In June of 2003 we saw the generational lows in US interest rates.  To get there again or go lower we will need to experience a severe recession or depression.  The FED will not permit deflation and will print what ever amount of money is needed to avoid it.  The same is true for the other central banks around the globe. 

The present level of interest rates in the US is a product of many factors.  One of them is the slowing of the restoration to normalcy in Japan.  Any evidence that Japan will re-accelerate its movement away from ZIRP will cause global interest rates to rise and that will include in the US.  This will be true even if the US economy will be slowing and even if the inflation rate in the US is well behaved. 

At Cumberland we have been moving our bond duration to neutral slowly.  We will not chase this bond market rally from present levels.  We think the risks and volatility characteristics of the US bond market are high in a strategic sense. 

Caution is warranted because some of the pricing of US bonds is dependent on the policy agenda of Japan’s central bank.  For the moment, Japan is weaning itself from ZIRP at a very slow pace because it expects “a sustained period of expansion under price stability” according to Mr. Atsushi Mizumo. 

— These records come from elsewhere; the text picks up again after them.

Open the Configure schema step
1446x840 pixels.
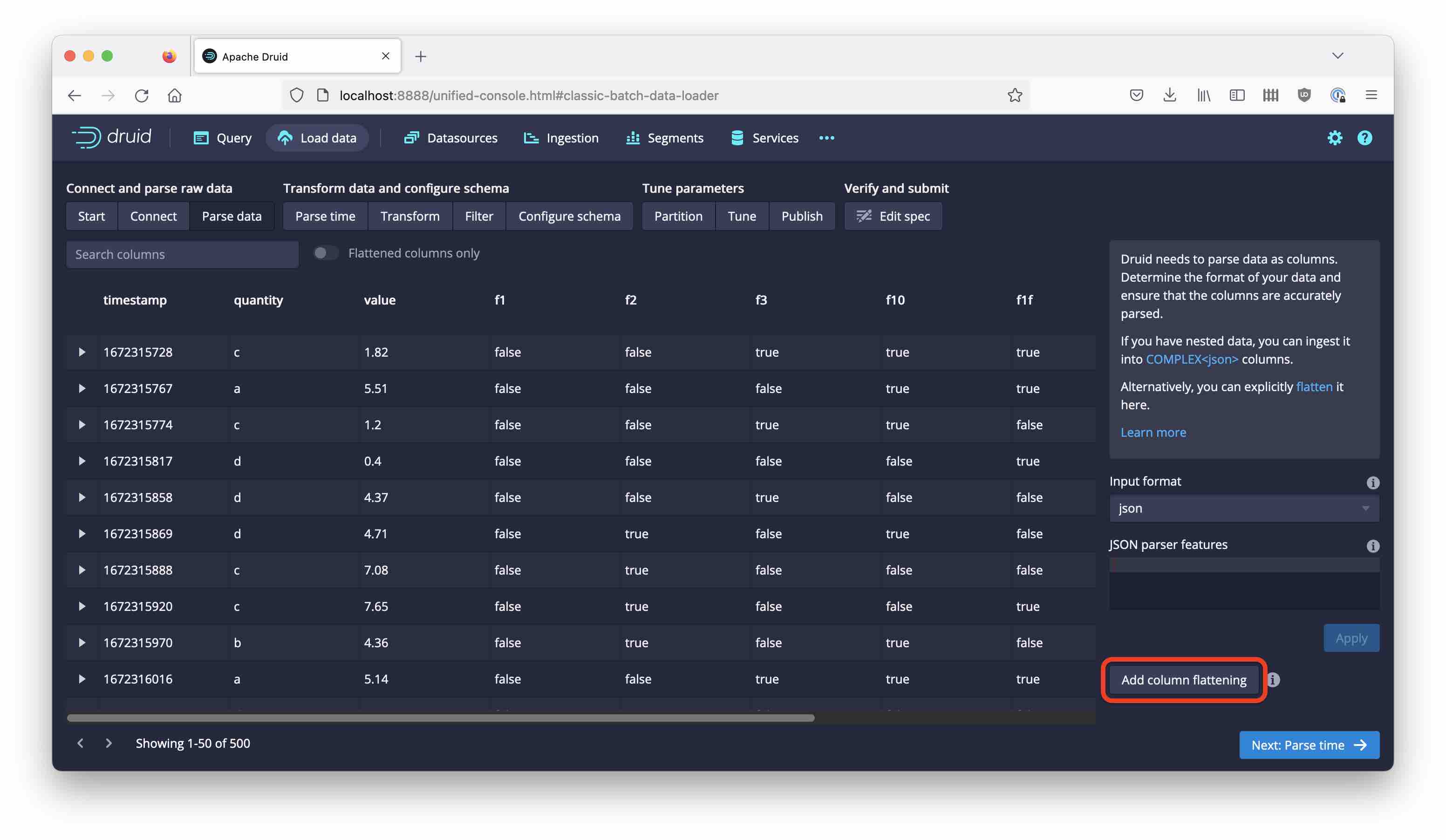pos(569,216)

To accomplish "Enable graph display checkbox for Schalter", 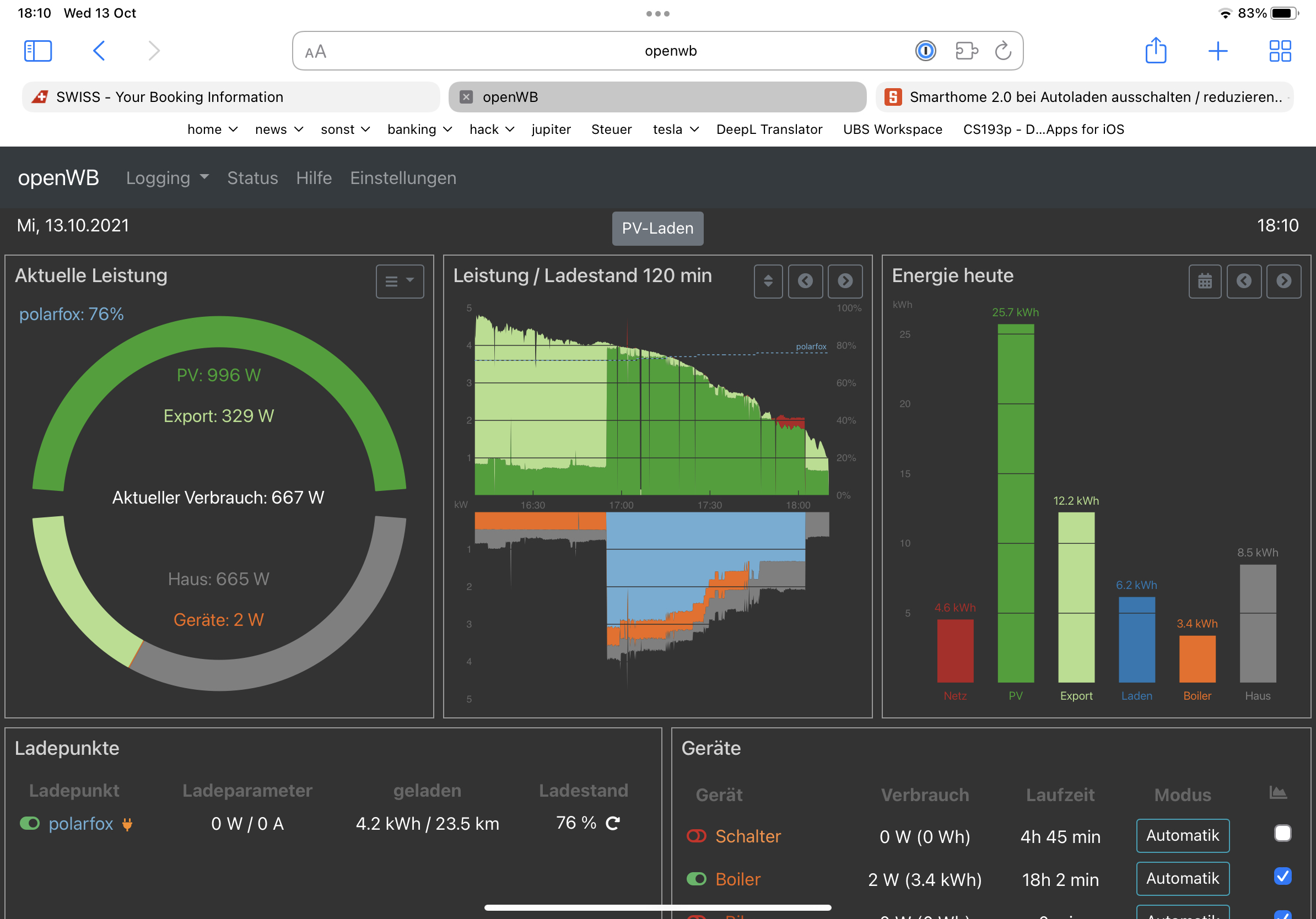I will (1282, 833).
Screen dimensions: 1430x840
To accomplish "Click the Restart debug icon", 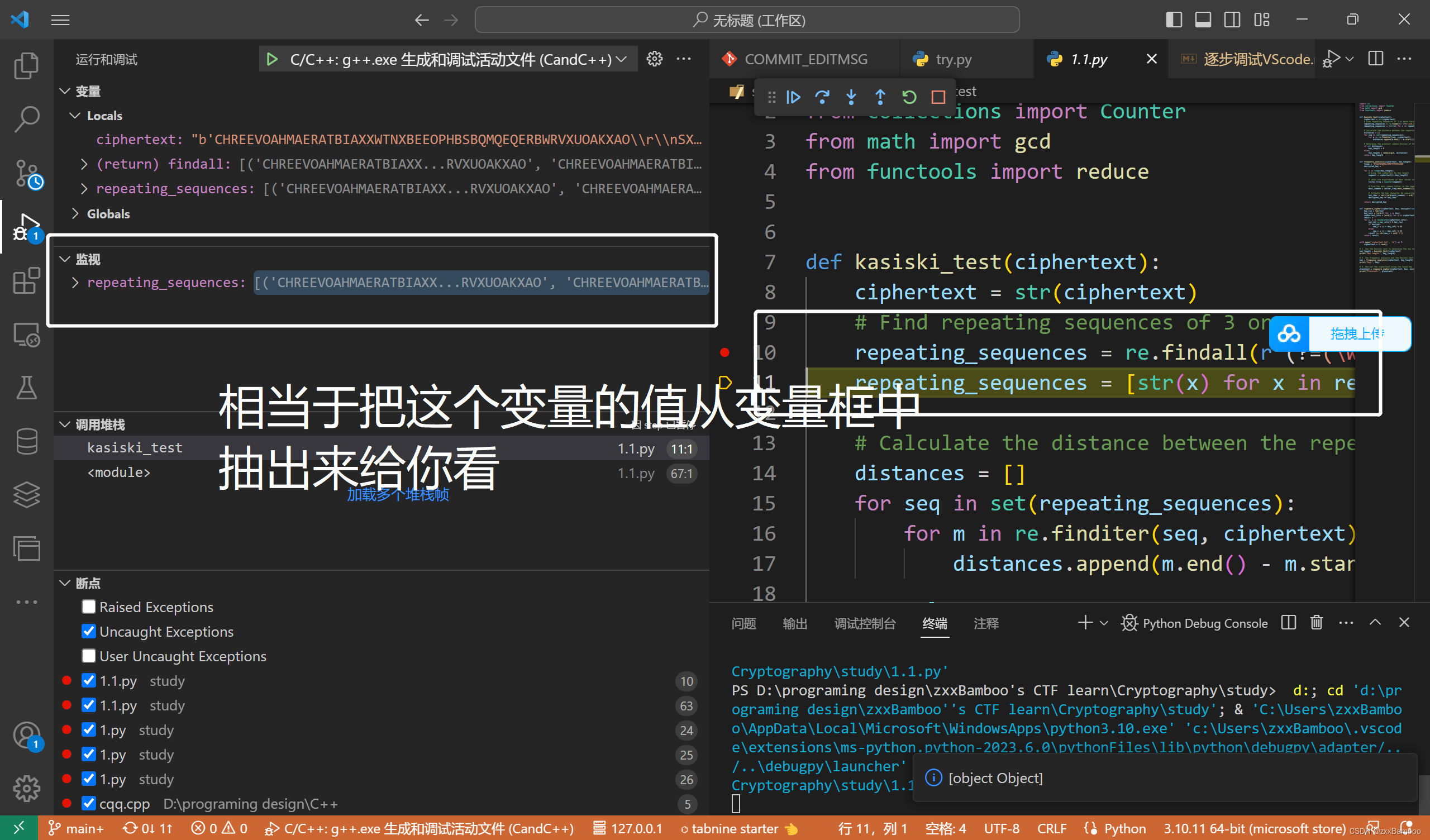I will click(909, 97).
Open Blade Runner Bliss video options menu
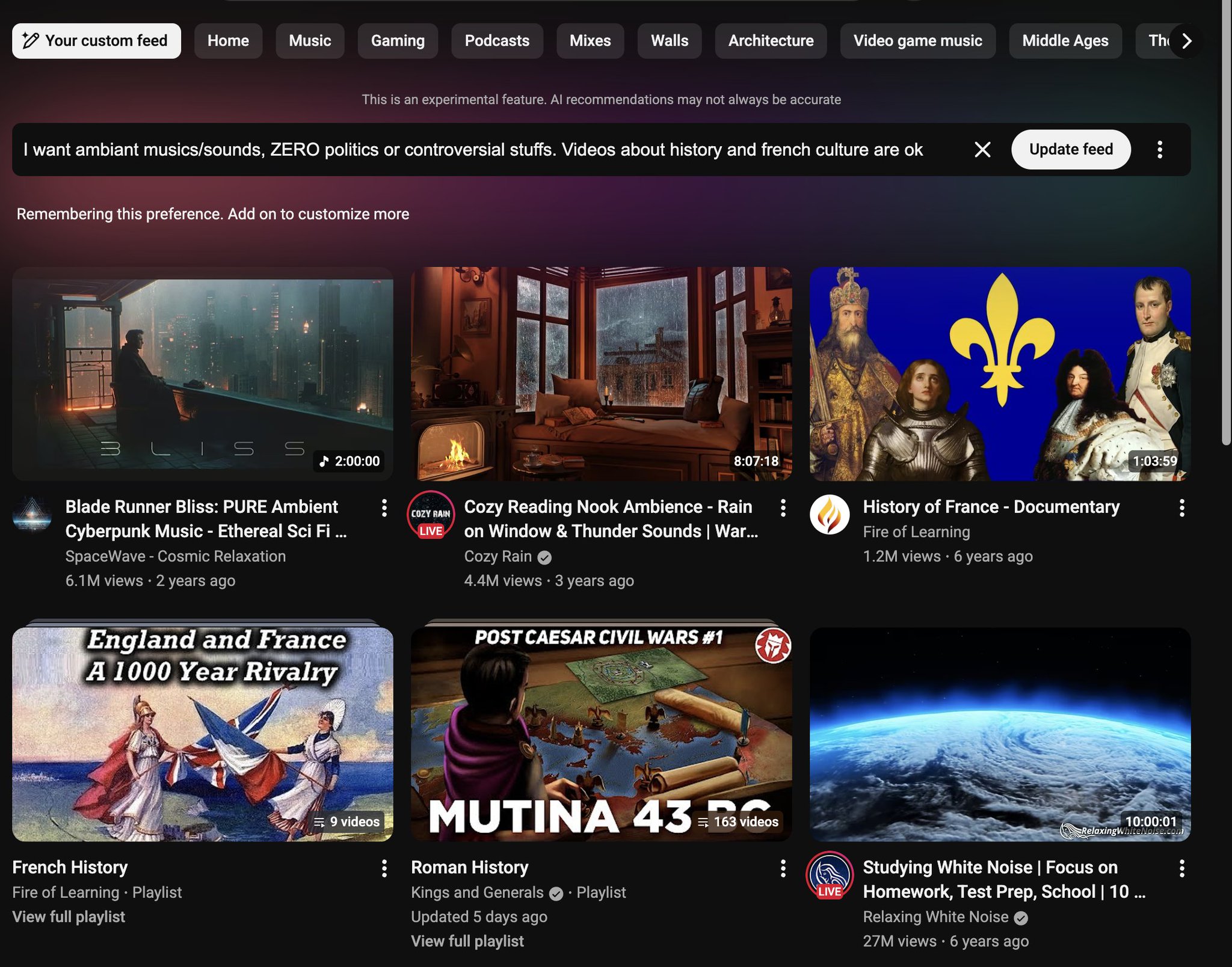 tap(384, 508)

This sounds like perfection to us.  We do not want to base our clients' portfolio strategy on a perfect outcome.  In the history of world’s monetary affairs, we have never seen perfection preformed by any central bank.  We do not believe that this time is different.

We continue to emphasize the highest-quality credit.  In many markets we believe the investor is not being adequately compensated for taking additional credit risk by lowering credit quality standards.  Measures of credit risk premia suggest that taking on credit risk to obtain higher yield is a bad deal for a US investor.  While Cumberland benchmarks against traditional bond indices, we note that our accounts are presently of higher-credit quality than the credit distribution within those indices. 

We need to acknowledge the Bank for International Settlements (BIS), Barron’s and Bloomberg for data.  Special thanks to Bianco Research for conceptual work on Japan and ZIRP.  My colleagues Bill Witherell, John Mousseau, Peter Demirali and Matt Forester each contributed input to this commentary.  I thank them for their inputs.  All errors are mine.

Please note that the bond aggregates used above do not include the debt of financial intermediaries and do not calculate the additional influence of derivatives.  Intermediary debt aggregates are not easily available for the entire world.  In the US financial intermediary debt now exceeds 100% of our GDP for the first time in our nation’s history.  We estimate that inclusion of global intermediary debt would raise the debt-GDP ratio above 3.  We also believe that amount of leverage applied because of derivatives is extraordinary and now nearly beyond estimation.

Please note that all calculations are to the September 1, Friday morning prices before the 8:30 a.m. release of the US employment report.  We purposefully used the pre-report prices so that the bond market reaction to it would not be included in these discussions.

We also note that Japan’s stock market was up 1.4% in Monday’s trading and the yen continued weak against the euro.  Disclosure: Cumberland’s international ETF accounts are over-weighted Asia and over-weighted Japan within Asia.  Our Global Multi Asset Class ETF style holds a long position in the euro ETF.   In addition, a cash reserve is in place in all ETF styles whether domestic or international.